(Saved data entries)
+---+
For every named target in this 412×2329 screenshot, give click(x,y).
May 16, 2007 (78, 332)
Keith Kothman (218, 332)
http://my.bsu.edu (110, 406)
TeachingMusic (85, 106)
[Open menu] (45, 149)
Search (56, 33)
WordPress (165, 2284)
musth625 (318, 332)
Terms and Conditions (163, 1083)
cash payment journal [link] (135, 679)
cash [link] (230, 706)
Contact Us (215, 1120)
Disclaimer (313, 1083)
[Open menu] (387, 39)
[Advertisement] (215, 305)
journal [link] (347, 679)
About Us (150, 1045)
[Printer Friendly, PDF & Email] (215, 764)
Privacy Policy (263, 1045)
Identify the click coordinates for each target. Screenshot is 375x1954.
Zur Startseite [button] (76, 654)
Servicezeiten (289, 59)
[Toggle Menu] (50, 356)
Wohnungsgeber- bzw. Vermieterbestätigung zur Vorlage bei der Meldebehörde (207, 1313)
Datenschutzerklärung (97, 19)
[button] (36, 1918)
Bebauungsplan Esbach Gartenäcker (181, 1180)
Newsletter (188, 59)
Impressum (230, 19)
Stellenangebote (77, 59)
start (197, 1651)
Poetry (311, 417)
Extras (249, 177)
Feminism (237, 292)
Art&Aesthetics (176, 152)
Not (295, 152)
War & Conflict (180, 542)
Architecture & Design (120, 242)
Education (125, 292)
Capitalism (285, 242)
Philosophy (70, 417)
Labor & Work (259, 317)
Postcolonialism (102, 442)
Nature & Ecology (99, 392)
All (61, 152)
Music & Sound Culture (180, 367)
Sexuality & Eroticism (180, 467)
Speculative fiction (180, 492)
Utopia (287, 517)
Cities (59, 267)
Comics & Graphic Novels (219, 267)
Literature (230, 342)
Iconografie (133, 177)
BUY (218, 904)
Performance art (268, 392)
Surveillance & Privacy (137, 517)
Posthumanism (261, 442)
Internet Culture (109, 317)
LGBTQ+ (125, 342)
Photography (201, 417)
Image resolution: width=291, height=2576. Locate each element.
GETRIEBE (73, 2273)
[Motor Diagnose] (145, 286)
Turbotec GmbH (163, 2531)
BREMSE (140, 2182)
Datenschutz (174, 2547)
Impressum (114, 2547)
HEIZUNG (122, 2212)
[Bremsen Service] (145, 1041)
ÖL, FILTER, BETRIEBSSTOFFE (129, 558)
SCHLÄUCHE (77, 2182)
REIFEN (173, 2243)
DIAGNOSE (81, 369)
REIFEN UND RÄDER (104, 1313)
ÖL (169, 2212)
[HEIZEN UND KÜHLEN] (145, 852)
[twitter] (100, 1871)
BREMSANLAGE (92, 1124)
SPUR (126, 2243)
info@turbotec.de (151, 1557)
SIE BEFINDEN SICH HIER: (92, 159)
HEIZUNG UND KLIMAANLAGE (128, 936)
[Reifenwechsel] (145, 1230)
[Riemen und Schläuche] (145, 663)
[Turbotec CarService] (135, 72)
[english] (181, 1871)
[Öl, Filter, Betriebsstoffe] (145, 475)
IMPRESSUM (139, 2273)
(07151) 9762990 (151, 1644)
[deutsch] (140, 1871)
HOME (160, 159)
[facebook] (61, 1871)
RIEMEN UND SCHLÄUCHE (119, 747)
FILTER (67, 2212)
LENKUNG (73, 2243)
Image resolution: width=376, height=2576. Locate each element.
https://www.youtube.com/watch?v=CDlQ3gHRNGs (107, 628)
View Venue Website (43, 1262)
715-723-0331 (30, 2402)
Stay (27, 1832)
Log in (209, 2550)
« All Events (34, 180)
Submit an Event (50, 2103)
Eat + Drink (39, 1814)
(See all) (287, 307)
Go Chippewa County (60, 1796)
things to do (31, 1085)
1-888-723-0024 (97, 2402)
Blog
+---+
*Exercise details:* All lines of the data above must be repeated exactly.

*Written response:*
For every named target in this 412×2329 screenshot, give click(x,y).
May 16, 2007 (78, 332)
Keith Kothman (218, 332)
http://my.bsu.edu (110, 406)
TeachingMusic (85, 106)
[Open menu] (45, 149)
Search (56, 33)
WordPress (165, 2284)
musth625 (318, 332)
Terms and Conditions (163, 1083)
cash payment journal [link] (135, 679)
cash [link] (230, 706)
Contact Us (215, 1120)
Disclaimer (313, 1083)
[Open menu] (387, 39)
[Advertisement] (215, 305)
journal [link] (347, 679)
About Us (150, 1045)
[Printer Friendly, PDF & Email] (215, 764)
Privacy Policy (263, 1045)
Identify the click coordinates for each target. Screenshot is 375x1954.
Zur Startseite [button] (76, 654)
Servicezeiten (289, 59)
[Toggle Menu] (50, 356)
Wohnungsgeber- bzw. Vermieterbestätigung zur Vorlage bei der Meldebehörde (207, 1313)
Datenschutzerklärung (97, 19)
[button] (36, 1918)
Bebauungsplan Esbach Gartenäcker (181, 1180)
Newsletter (188, 59)
Impressum (230, 19)
Stellenangebote (77, 59)
start (197, 1651)
Poetry (311, 417)
Extras (249, 177)
Feminism (237, 292)
Art&Aesthetics (176, 152)
Not (295, 152)
War & Conflict (180, 542)
Architecture & Design (120, 242)
Education (125, 292)
Capitalism (285, 242)
Philosophy (70, 417)
Labor & Work (259, 317)
Postcolonialism (102, 442)
Nature & Ecology (99, 392)
All (61, 152)
Music & Sound Culture (180, 367)
Sexuality & Eroticism (180, 467)
Speculative fiction (180, 492)
Utopia (287, 517)
Cities (59, 267)
Comics & Graphic Novels (219, 267)
Literature (230, 342)
Iconografie (133, 177)
BUY (218, 904)
Performance art (268, 392)
Surveillance & Privacy (137, 517)
Posthumanism (261, 442)
Internet Culture (109, 317)
LGBTQ+ (125, 342)
Photography (201, 417)
Image resolution: width=291, height=2576. Locate each element.
GETRIEBE (73, 2273)
[Motor Diagnose] (145, 286)
Turbotec GmbH (163, 2531)
BREMSE (140, 2182)
Datenschutz (174, 2547)
Impressum (114, 2547)
HEIZUNG (122, 2212)
[Bremsen Service] (145, 1041)
ÖL, FILTER, BETRIEBSSTOFFE (129, 558)
SCHLÄUCHE (77, 2182)
REIFEN (173, 2243)
DIAGNOSE (81, 369)
REIFEN UND RÄDER (104, 1313)
ÖL (169, 2212)
[HEIZEN UND KÜHLEN] (145, 852)
[twitter] (100, 1871)
BREMSANLAGE (92, 1124)
SPUR (126, 2243)
info@turbotec.de (151, 1557)
SIE BEFINDEN SICH HIER: (92, 159)
HEIZUNG UND KLIMAANLAGE (128, 936)
[Reifenwechsel] (145, 1230)
[Riemen und Schläuche] (145, 663)
[Turbotec CarService] (135, 72)
[english] (181, 1871)
[Öl, Filter, Betriebsstoffe] (145, 475)
IMPRESSUM (139, 2273)
(07151) 9762990 (151, 1644)
[deutsch] (140, 1871)
HOME (160, 159)
[facebook] (61, 1871)
RIEMEN UND SCHLÄUCHE (119, 747)
FILTER (67, 2212)
LENKUNG (73, 2243)
Image resolution: width=376, height=2576. Locate each element.
https://www.youtube.com/watch?v=CDlQ3gHRNGs (107, 628)
View Venue Website (43, 1262)
715-723-0331 (30, 2402)
Stay (27, 1832)
Log in (209, 2550)
« All Events (34, 180)
Submit an Event (50, 2103)
Eat + Drink (39, 1814)
(See all) (287, 307)
Go Chippewa County (60, 1796)
things to do (31, 1085)
1-888-723-0024 (97, 2402)
Blog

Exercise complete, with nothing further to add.